Downplaying the role of the controversial Independent Patient Advisory Board (IPAB), Health and Human Services Secretary Kathleen Sebelius said today that the Affordable Care Act “leaves all final decisions” on changing Medicare payment costs in the hands of Congress. “IPAB is a backstop, a failsafe, to make sure Medicare is solvent for years to come,” Sebelius said at a hearing before the House Budget Committee this morning. “It’s up to Congress whether to accept the recommendations [of IPAB] or to come up with recommendations of their own.”
Today's hearing was the first of two this week for the HHS secretary, who will also be testifying about IPAB before the Energy and Commerce Committee tomorrow. The board, a panel of 15 experts appointed by the White House, has become a target for critics of Obamacare, who point to IPAB’s outsized role in determining Medicare policies and in rationing care to seniors.
Rep.

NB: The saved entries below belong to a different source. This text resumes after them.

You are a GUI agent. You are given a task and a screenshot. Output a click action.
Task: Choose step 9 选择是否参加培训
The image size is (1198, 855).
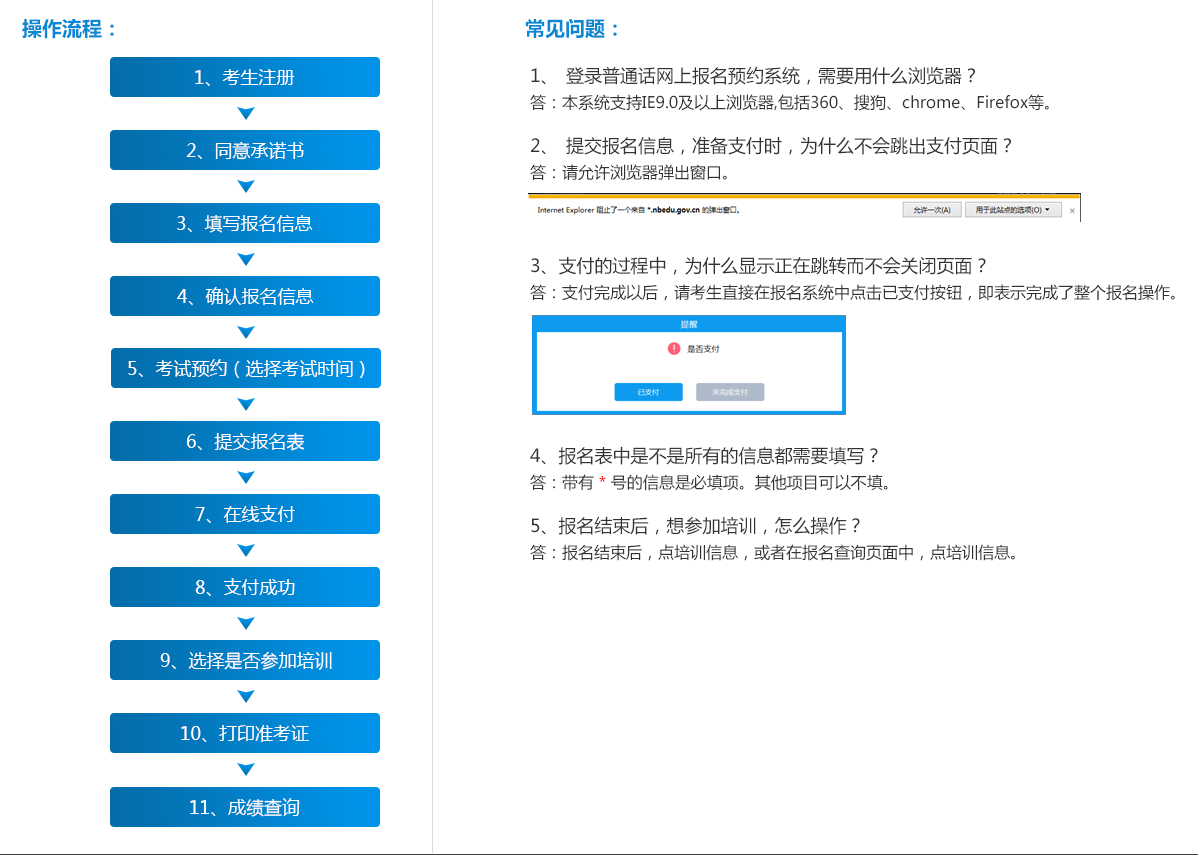(245, 660)
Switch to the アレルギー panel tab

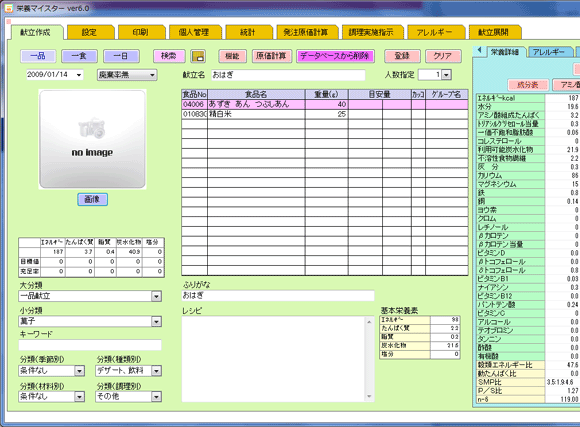coord(549,52)
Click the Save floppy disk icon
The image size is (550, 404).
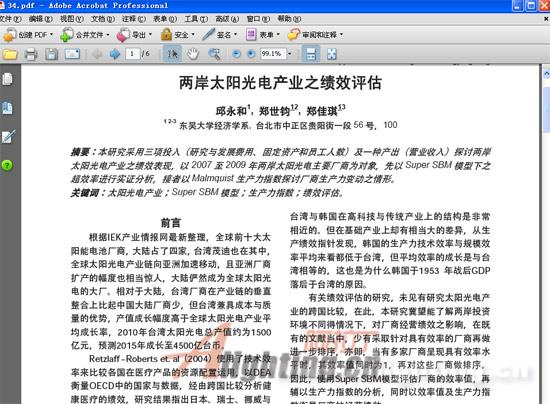pos(51,54)
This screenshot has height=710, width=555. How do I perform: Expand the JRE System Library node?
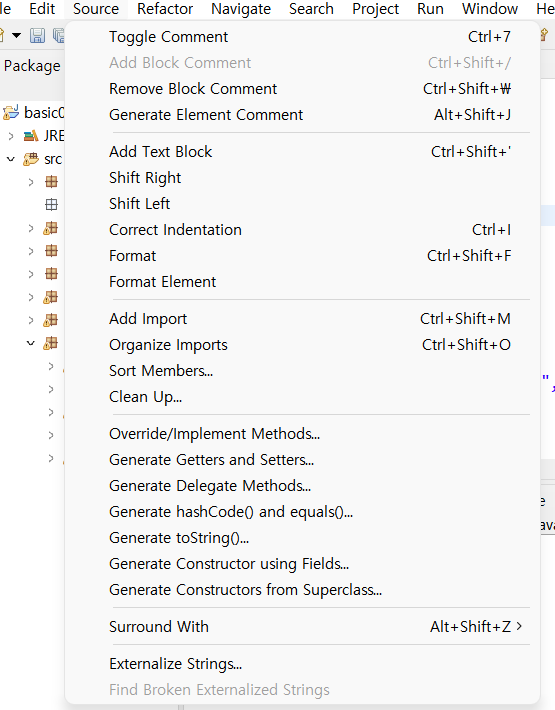point(11,135)
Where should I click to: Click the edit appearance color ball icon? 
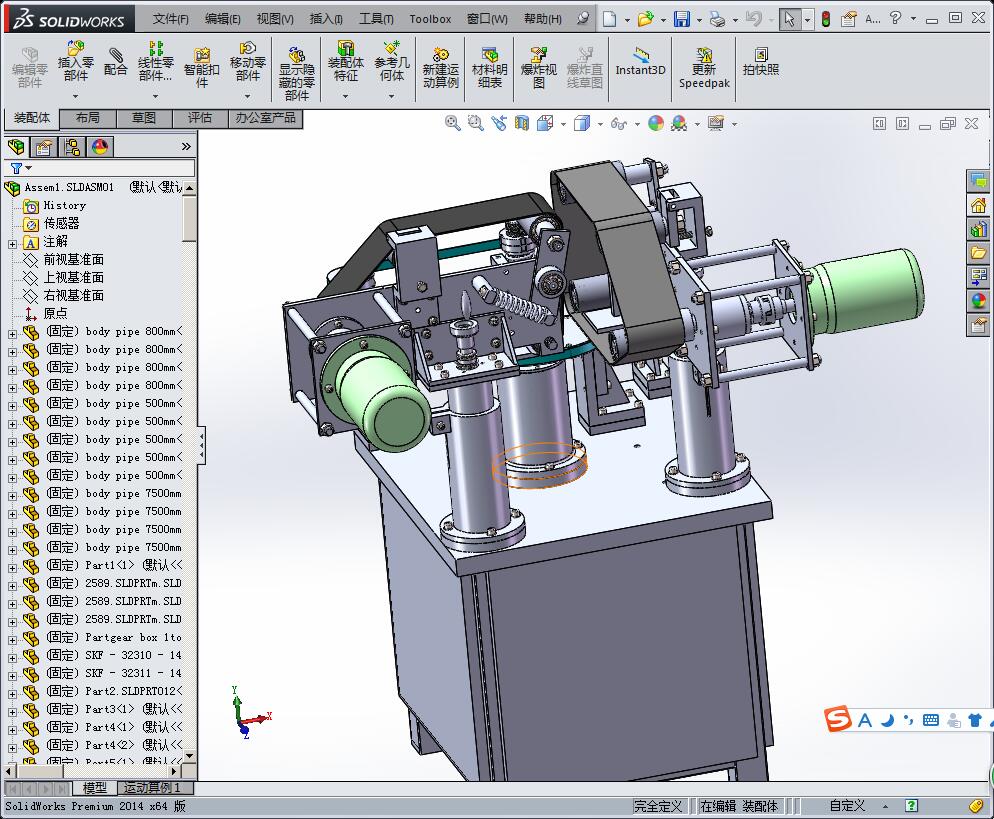click(656, 123)
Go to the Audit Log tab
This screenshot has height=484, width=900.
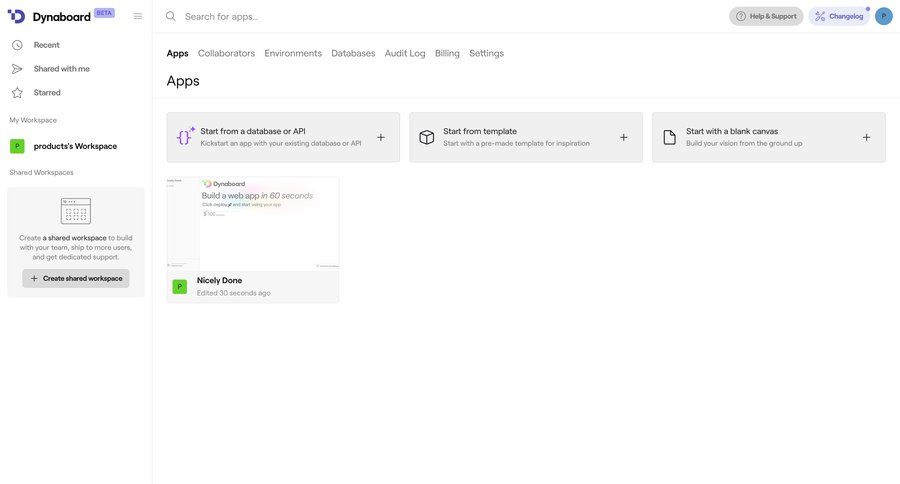(x=405, y=53)
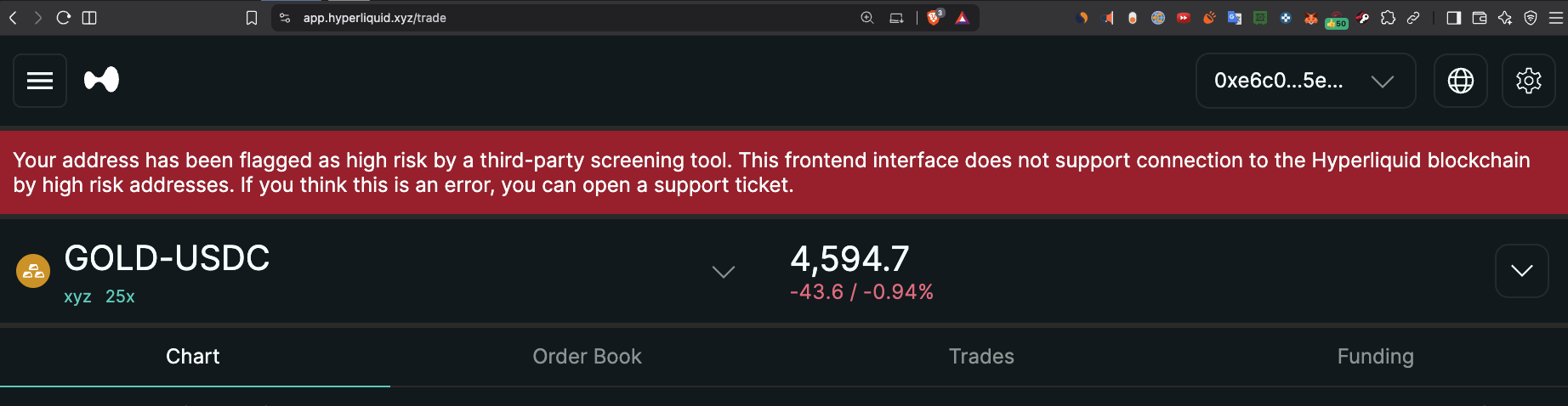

Tom Price (R-Ga.) asked Sebelius about IPAB’s precise role in cutting Medicare payments to doctors treating seniors. “The only way that the Independent Patient Advisory Board are able to effect what the physician does for the patient is to deny payment for that provision of services,” said Price. “Is that correct?”
“I don’t think that is at all correct,” Sebelius said. “I think that they look at a lot of the underlying rising costs and recommend payment strategies that much more closely align what doctors tell me they really want to do.”
Committee chairman Paul Ryan (R-Wisc.) pressed Sebelius on the introduction of more bureaucracy into seniors’ health care. “What our concern is,” Ryan said, “is if we invest all of the power and the funding decisions to a board of 15 people whose decisions go into law, don’t even go through Congress, is that the best way to save this entitlement and to restrain spending?”
“First of all, IPAB, as you know from the statute, doesn’t come into effect unless Congress has not taken action,” Sebelius replied. “I’m suggesting that if Congress is actually paying attention to the bottom line of Medicare, IPAB is irrelevant coming up with strategies and suggestions, and it never triggers anything.”
But as Mark Hemingway pointed out in May, the law provides IPAB with an easy path to transforming their recommendations into public policy:
Any decisions IPAB makes about Medicare spending automatically become law. To override IPAB requires a three-fifths majority vote in the Senate, a high legislative hurdle. Alternatively, Congress can pass its own Medicare plan that meets the same spending target. There’s no administrative process allowing doctors or citizens to challenge the board’s decisions. Since Medicare comprises about 13 percent of the federal budget, that’s an awesome amount of power to be placing in the hands of unelected bureaucrats.
“[IPAB] is not just advisory,” Rep. Diane Black (R-Tenn.) said at today’s hearing. “It has muscle. It has strength.”